Obviously, what the executors and the attorney representing the absent legatees meant by their plea, that Mrs. Hunt had no cause or right of action against them, was that a suit by a forced heir to determine the disposable portion of the estate, or to reduce the legacies, should be brought against the legatees whose legacies are alleged to be excessive. This proceeding, brought by Mrs. Hunt, was brought only against the executors and the attorney for the absent legatees. It is not a proceeding to reduce an excessive donation or legacy, or even to fix the disposable portion of the estate. Even in such a proceeding, the executors could not stand in judgment, or represent the donees or legatees whose donations or legacies are sought to be reduced. The attorney appointed to represent the absent legatees might stand in judgment for them, in a suit to reduce their legacies; but this is not such a suit; and it is not charged, and does not appear from the record before us, that the absent legatees are the ones whose legacies are sought to be reduced.

Our conclusion, therefore, is that Mrs. Hunt has not set forth a cause or right of action to amend the inventories by increasing the appraisements which she complains of. Her remedy is to bring suit *Page 764 to reduce such legacies as she deems excessive, according to the provisions of the Civil Code, articles 1504 et seq. As an incident to such a suit, or to determine the disposable portion of the estate, Mrs. Hunt has the right to demand that the judge shall determine judicially the value of each and every item of property on the inventories, or belonging to the estate, or disposed of by the testatrix by donation inter vivos. In such a suit the values appearing on the inventory are not conclusive, but are merely prima facie evidence of the actual values of the property; as to which the judge is at liberty to receive and consider and in fact he must receive and consider, any relevant evidence that may be offered. Babin v. Nolan, 4 Rob. 278, 286; Derouin v. Segura, 5 La. Ann. 550; Succession of Pipkin, 7 La.Ann. 617, 619; Succession of Dean, 33 La. Ann. 867; Succession of Williams, 171 La. 151, 129 So. 801. But a forced heir has no right to demand that the judge shall substitute his judgment, as to the value of any property on the inventory, for the value placed thereon by the appraisers, except in a suit which has for its object some substantial relief or result, such as the reduction of an excessive donation or legacy, or the determination of the disposable portion of the estate.

The judgment complained of is affirmed, reserving to Mrs.
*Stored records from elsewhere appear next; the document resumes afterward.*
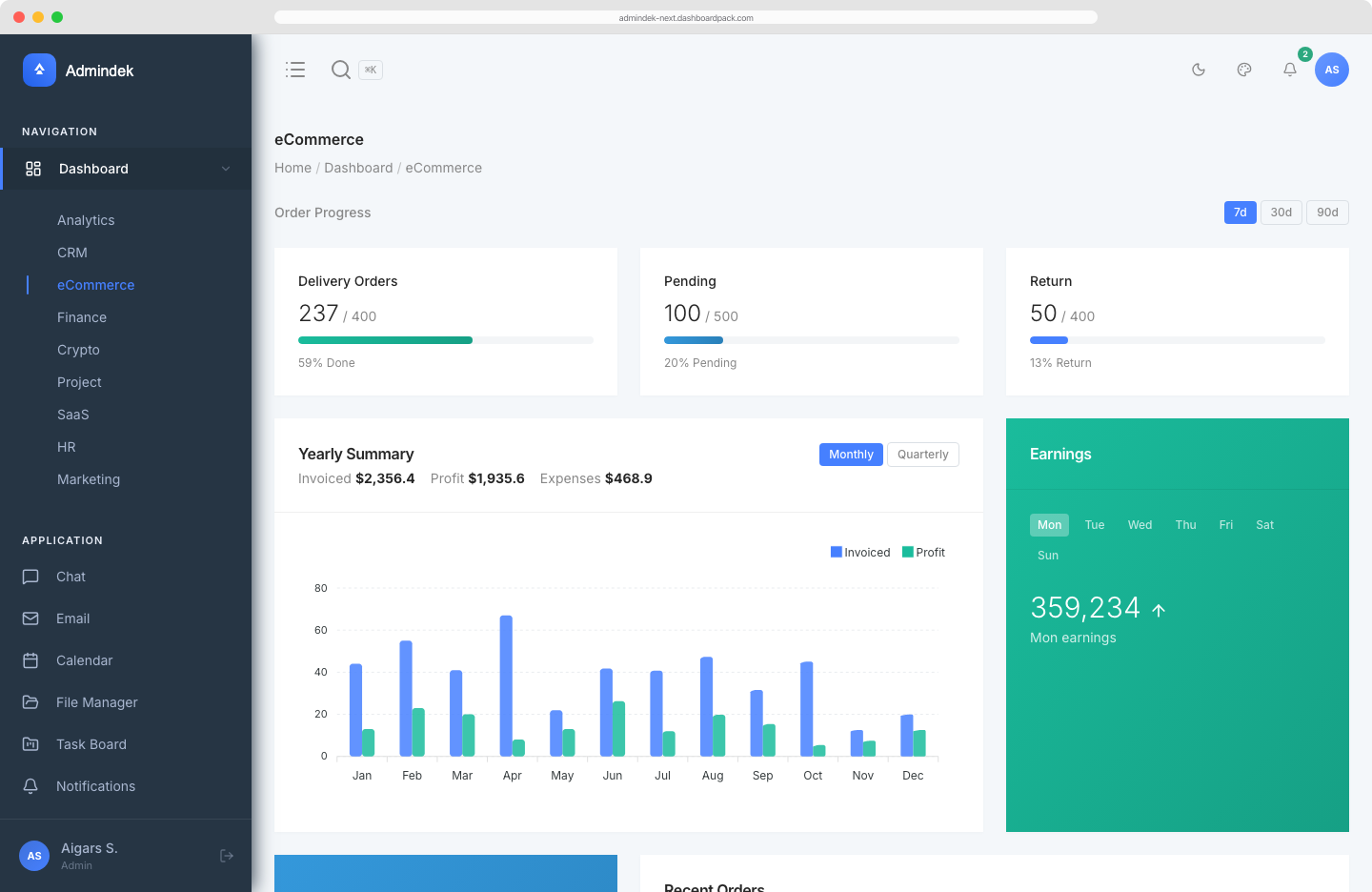This screenshot has height=892, width=1372.
Task: Click the Home breadcrumb link
Action: 293,168
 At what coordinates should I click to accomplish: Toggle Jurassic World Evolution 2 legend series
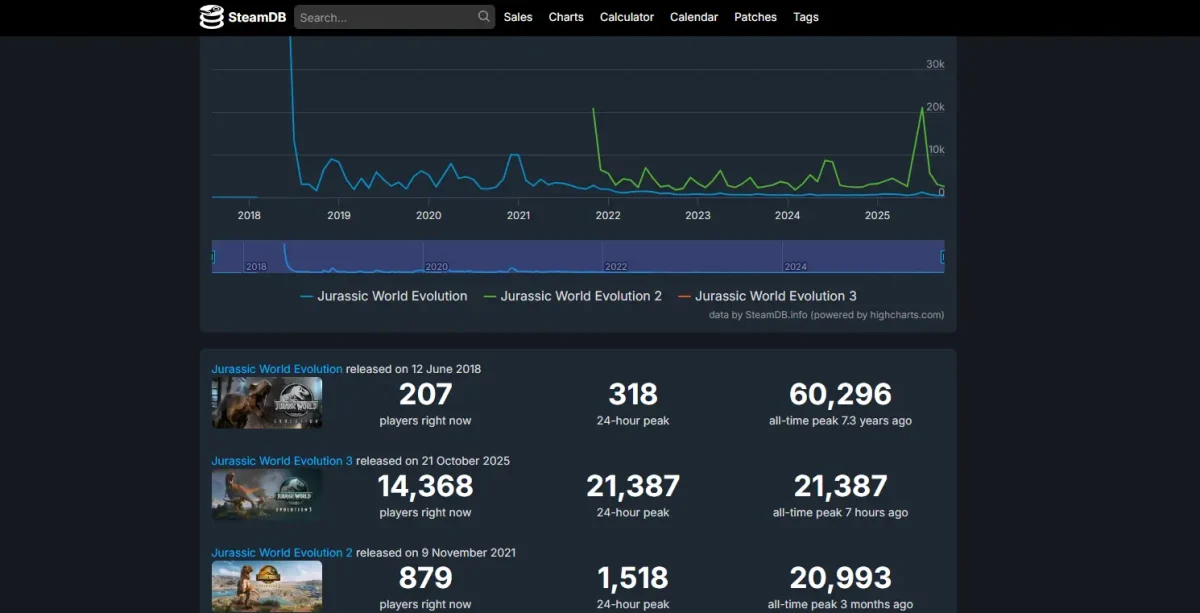coord(580,296)
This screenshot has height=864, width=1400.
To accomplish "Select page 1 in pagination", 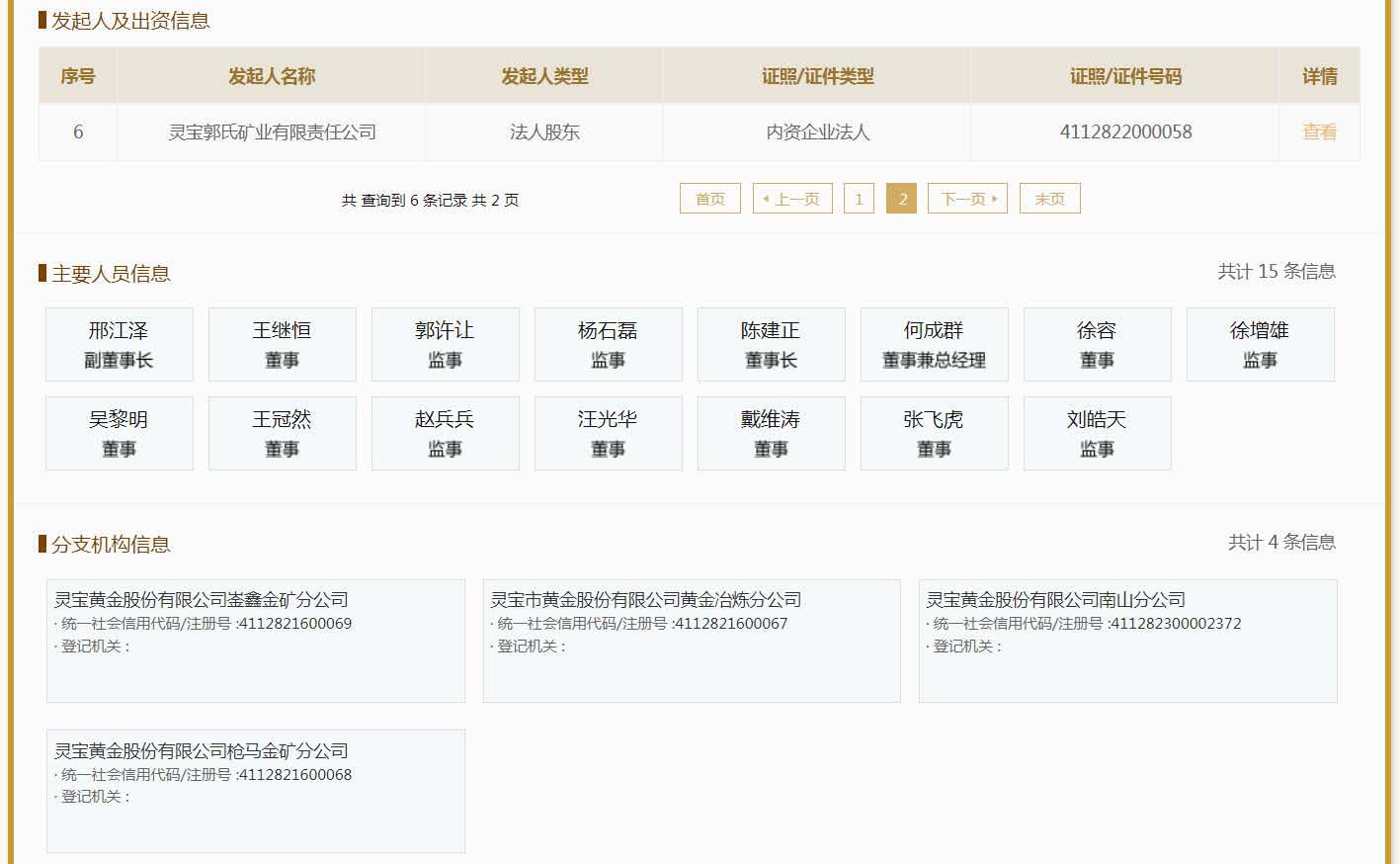I will point(859,199).
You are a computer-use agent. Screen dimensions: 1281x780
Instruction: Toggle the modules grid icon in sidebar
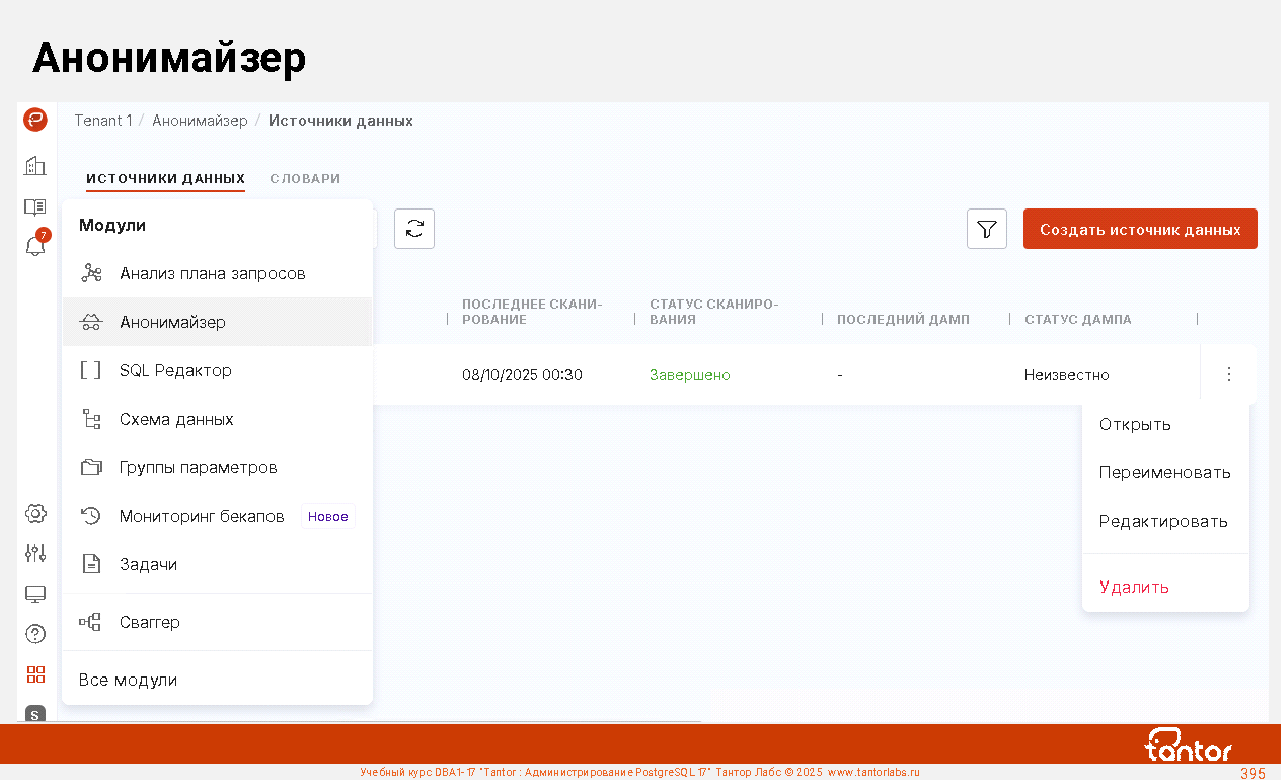(x=36, y=674)
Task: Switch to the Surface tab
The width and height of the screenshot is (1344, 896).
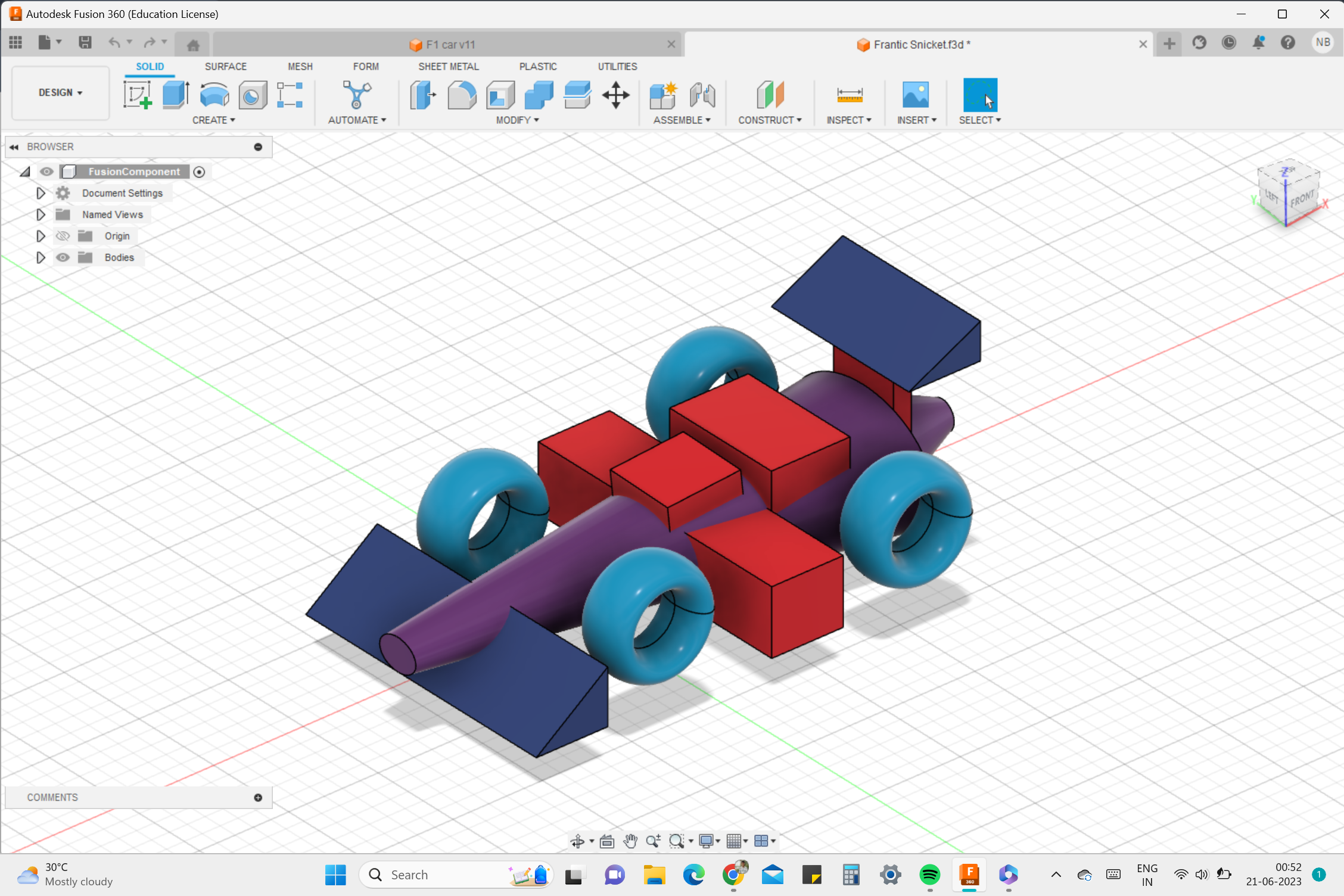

Hunt, as a forced heir, the right to sue for the reduction of any disposition in the will or codicils that may affect her légitime, and hence to sue to determine the disposable portion of her grandmother's estate, and as an incident to *Page 765 such a suit, to show by any relevant evidence the actual value of any or all of the property on the inventory. Mrs. Hunt is to pay the costs of this proceeding.